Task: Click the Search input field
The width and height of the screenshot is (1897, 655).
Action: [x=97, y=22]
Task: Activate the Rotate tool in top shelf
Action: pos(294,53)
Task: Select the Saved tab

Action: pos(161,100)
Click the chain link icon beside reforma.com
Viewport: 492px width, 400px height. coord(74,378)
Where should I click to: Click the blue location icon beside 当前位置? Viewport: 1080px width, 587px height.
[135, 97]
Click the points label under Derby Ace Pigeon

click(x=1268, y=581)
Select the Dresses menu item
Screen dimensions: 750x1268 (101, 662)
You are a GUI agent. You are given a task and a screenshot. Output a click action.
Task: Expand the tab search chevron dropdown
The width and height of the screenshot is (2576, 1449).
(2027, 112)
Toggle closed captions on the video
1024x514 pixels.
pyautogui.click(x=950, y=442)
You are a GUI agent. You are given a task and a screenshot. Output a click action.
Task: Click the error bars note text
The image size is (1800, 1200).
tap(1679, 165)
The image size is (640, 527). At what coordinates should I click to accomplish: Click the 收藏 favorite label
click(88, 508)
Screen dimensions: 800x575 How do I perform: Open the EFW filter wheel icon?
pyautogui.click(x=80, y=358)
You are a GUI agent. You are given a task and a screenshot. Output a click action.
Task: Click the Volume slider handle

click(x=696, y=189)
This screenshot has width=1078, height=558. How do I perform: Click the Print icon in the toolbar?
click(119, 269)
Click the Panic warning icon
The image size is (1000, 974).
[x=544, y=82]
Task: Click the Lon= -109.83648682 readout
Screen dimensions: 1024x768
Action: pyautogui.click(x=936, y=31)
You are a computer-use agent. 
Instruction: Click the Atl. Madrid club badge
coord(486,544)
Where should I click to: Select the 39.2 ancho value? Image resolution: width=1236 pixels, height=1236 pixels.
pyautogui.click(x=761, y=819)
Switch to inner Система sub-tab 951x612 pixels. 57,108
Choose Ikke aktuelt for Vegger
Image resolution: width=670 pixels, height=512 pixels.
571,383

^^^^^^^^

→ TASK TO CARRY OUT:
Rename "Print icon" to "Printer icon" throughout the items above, and reproduce every line with nothing else altered.

→ EXERCISE RESULT:
Task: Click the Search input field
The width and height of the screenshot is (1897, 655).
Action: [x=97, y=22]
Task: Activate the Rotate tool in top shelf
Action: pos(294,53)
Task: Select the Saved tab

Action: pos(161,100)
Click the chain link icon beside reforma.com
Viewport: 492px width, 400px height. coord(74,378)
Where should I click to: Click the blue location icon beside 当前位置? Viewport: 1080px width, 587px height.
[135, 97]
Click the points label under Derby Ace Pigeon

click(x=1268, y=581)
Select the Dresses menu item
Screen dimensions: 750x1268 (101, 662)
You are a GUI agent. You are given a task and a screenshot. Output a click action.
Task: Expand the tab search chevron dropdown
The width and height of the screenshot is (2576, 1449).
(2027, 112)
Toggle closed captions on the video
1024x514 pixels.
pyautogui.click(x=950, y=442)
You are a GUI agent. You are given a task and a screenshot. Output a click action.
Task: Click the error bars note text
The image size is (1800, 1200).
tap(1679, 165)
The image size is (640, 527). At what coordinates should I click to accomplish: Click the 收藏 favorite label
click(88, 508)
Screen dimensions: 800x575 How do I perform: Open the EFW filter wheel icon?
pyautogui.click(x=80, y=358)
You are a GUI agent. You are given a task and a screenshot. Output a click action.
Task: Click the Volume slider handle

click(x=696, y=189)
This screenshot has width=1078, height=558. How do I perform: Click the Printer icon in the toolbar?
click(119, 269)
Click the Panic warning icon
The image size is (1000, 974).
[x=544, y=82]
Task: Click the Lon= -109.83648682 readout
Screen dimensions: 1024x768
Action: pyautogui.click(x=936, y=31)
You are a computer-use agent. 
Instruction: Click the Atl. Madrid club badge
coord(486,544)
Where should I click to: Select the 39.2 ancho value? Image resolution: width=1236 pixels, height=1236 pixels.
pyautogui.click(x=761, y=819)
Switch to inner Система sub-tab 951x612 pixels. 57,108
Choose Ikke aktuelt for Vegger
Image resolution: width=670 pixels, height=512 pixels.
571,383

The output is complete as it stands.